Un an après le lancement d’un plan de soutien à l’apiculture, la production française de miel a encore baissé en 2013, les professionnels accusant de nouveau certains pesticides mais aussi le mauvais temps.

«En 2013, la production française s’avère très faible et inférieure à 15.000 tonnes, encore en recul par rapport à 2012», a indiqué Henri Clément, porte-parole de l’Union nationale des apiculteurs français, en soulignant que des «conditions climatiques très mauvaises (froid, pluie)» étaient venues «s’ajouter aux problèmes d’intoxication».
Avec un nombre de ruches presqu’égal (de 1,25 à 1,3 million), la production de miel a été plus de deux fois moins importante en 2013 qu’en 1995, date de début d’utilisation de certains pesticides, dont les néonicotinoïdes, met en avant l’Unaf.
Le syndicat d’apiculteurs professionnels, qui bataille depuis des années contre l’utilisation de pesticides sur les cultures pollinisées par les abeilles, a de nouveau sonné la charge contre plusieurs produits dont ceux contenant les molécules de thiaclopride (Protéus, Sonido) et d’acétamipride (Suprême).
Ils réclament leur interdiction par la France et demandent à l’Europe de revoir l’évaluation de leur toxicité.
«Ces deux substances néonicotinoïdes présentent les mêmes modes d’actions que ceux récemment suspendus» par l’Union européenne, explique l’Unaf.
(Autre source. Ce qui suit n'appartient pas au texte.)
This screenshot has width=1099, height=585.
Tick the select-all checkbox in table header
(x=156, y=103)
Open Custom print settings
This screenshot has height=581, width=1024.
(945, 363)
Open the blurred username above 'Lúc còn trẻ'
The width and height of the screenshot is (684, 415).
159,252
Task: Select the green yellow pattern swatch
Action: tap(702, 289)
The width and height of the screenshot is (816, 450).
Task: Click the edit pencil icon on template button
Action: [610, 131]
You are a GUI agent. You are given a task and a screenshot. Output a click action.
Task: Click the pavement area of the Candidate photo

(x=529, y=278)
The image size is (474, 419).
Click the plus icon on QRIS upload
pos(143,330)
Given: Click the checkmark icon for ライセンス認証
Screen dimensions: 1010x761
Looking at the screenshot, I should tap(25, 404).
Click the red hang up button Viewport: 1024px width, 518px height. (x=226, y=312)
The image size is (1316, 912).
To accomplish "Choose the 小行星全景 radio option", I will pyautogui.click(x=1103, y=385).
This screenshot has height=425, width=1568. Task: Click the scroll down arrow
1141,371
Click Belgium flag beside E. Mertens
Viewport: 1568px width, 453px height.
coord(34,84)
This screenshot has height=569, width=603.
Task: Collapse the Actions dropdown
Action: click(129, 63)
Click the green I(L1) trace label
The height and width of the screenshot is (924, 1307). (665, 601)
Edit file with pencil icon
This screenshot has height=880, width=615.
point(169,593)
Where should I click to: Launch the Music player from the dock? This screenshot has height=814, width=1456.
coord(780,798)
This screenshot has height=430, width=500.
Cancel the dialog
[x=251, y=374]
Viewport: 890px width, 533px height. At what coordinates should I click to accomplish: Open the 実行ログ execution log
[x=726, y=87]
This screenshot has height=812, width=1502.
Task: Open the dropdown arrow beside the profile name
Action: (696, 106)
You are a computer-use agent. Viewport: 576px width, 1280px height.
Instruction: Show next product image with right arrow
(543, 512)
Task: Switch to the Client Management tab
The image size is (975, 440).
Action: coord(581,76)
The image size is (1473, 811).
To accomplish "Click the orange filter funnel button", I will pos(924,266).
Et leurs évaluations présentent les carences similaires à celles ayant conduit à l’interdiction, ajoute l’organisation professionnelle.
Au printemps dernier, Bruxelles a interdit pour deux ans et sur certaines cultures trois substances actives (clothianidine, imidaclopride et thiaméthoxame) appartenant à la famille des néonicotinoïdes en raison de leur rôle dans la mortalité accrue des abeilles (environ 30% du cheptel par an).
Jean-Marc Bonmantin, chercheur au CNRS à Orléans, spécialiste des produits neurotoxiques, a fait état mardi de travaux montrant que «la toxicité chronique de l’acétamipride et du thiaclopride est similaire aux néonicotinoïdes bannis» par Bruxelles.
Pour lui, «les différentes molécules de la famille des néonicotinoïdes sont très proches et il n’est pas très judicieux d’en avoir interdit seulement trois».

Sonnette d’alarme
Les molécules provisoirement interdites par Bruxelles sont présentes dans des pesticides (Gaucho, Cruiser, Poncho, etc.) fabriqués par Bayer ou Syngenta, qui ont contesté en justice l’interdiction.
L’Union européenne a également interdit pour deux ans l’insecticide Fipronil sur les semences de maïs et de tournesol.
La France avait pris les devants en bannissant le Fipronil dès 2005, le Cruiser sur le colza (2012) et le Gaucho (sur tournesol en 1999 et sur maïs en 2004).
Si la responsabilité de certains pesticides dans la surmortalité des abeilles est aujourd’hui scientifiquement confirmée, il y a d’autres facteurs qui y contribuent: des parasites comme le Varoa, le frelon asiatique ou la perte de diversité des cultures.
Les apiculteurs ne contestent pas cet aspect multifactoriel mais soutiennent que les pesticides en sont la principale cause.
«Le problème des pesticides est le problème des apiculteurs dans le monde entier, en France mais aussi chez nos voisins européens, en Argentine, aux Etats-Unis», a affirmé Henri Clément pour qui «il y a d’autres types de problèmes, mais celui des pesticides est essentiel dans la hiérarchie des causes».
L’Unaf a d’ailleurs déploré que le frelon asiatique ait été classé nuisible en catégorie 2, ce qui n’implique pas une lutte obligatoire coordonnée par l’administration.
Henri Clément s’est aussi élevé contre la volonté du ministère de l’Agriculture d’assouplir les dérogations à l’interdiction de traiter les cultures en période de floraison. «Nous attendons avec impatience l’avis de l’Anses (agence sanitaire) à ce sujet», a-t-il dit.
Concernant le «plan de développement durable de l’apiculture» annoncé il y a un an, l’Unaf appelle à «être réaliste».
«L’objectif d’installer 2 à 300 nouveaux apiculteurs par an est ambitieux, mais il faut une cohérence et créer un environnement favorable aux abeilles en retirant des pesticides sinon les jeunes vont aller au delà de déconvenues», estime Henri Clément.